- [To do] Your answer should consist only of the lines below from the one with "Where should I click to: Select" through the one with "Task: Visit the Website Design page", copied exactly.
= Beginning of Section =
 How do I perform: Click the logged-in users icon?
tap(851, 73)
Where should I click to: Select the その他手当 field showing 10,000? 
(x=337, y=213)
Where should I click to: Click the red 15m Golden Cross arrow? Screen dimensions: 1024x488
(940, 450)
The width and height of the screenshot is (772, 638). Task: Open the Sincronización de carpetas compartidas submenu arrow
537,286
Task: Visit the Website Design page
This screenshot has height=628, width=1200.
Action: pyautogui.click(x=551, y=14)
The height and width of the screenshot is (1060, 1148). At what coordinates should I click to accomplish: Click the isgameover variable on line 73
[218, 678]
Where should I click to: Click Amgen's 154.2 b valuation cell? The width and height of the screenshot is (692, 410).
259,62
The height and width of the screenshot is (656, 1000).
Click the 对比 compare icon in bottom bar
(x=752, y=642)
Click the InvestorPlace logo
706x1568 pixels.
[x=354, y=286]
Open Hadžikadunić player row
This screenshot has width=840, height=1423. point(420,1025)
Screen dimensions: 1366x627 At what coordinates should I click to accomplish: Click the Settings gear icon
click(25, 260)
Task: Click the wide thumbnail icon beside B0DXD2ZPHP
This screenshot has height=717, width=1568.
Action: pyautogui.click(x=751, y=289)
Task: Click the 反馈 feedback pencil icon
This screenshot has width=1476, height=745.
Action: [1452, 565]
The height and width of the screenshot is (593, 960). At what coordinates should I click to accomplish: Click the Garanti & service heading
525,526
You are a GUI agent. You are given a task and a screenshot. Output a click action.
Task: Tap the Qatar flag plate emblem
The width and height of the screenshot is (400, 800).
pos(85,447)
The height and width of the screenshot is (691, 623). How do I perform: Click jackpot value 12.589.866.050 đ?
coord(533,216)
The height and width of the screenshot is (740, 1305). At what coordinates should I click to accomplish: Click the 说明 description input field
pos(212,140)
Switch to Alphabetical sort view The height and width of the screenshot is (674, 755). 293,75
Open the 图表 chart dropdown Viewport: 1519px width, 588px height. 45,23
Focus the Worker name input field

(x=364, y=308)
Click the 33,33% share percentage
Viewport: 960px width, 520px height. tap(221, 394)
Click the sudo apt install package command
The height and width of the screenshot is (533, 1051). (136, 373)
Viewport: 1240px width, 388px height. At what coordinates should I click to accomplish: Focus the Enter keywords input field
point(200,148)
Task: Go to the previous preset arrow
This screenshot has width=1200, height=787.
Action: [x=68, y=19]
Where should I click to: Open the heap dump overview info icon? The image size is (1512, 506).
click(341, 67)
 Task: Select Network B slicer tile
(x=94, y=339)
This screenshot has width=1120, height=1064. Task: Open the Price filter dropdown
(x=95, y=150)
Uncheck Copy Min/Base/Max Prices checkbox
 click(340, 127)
= End of Section =
- [Expected answer]
Where should I click to: Select the その他手当 field showing 10,000? 
(x=337, y=213)
Where should I click to: Click the red 15m Golden Cross arrow? Screen dimensions: 1024x488
(940, 450)
The width and height of the screenshot is (772, 638). Task: Open the Sincronización de carpetas compartidas submenu arrow
537,286
Task: Visit the Website Design page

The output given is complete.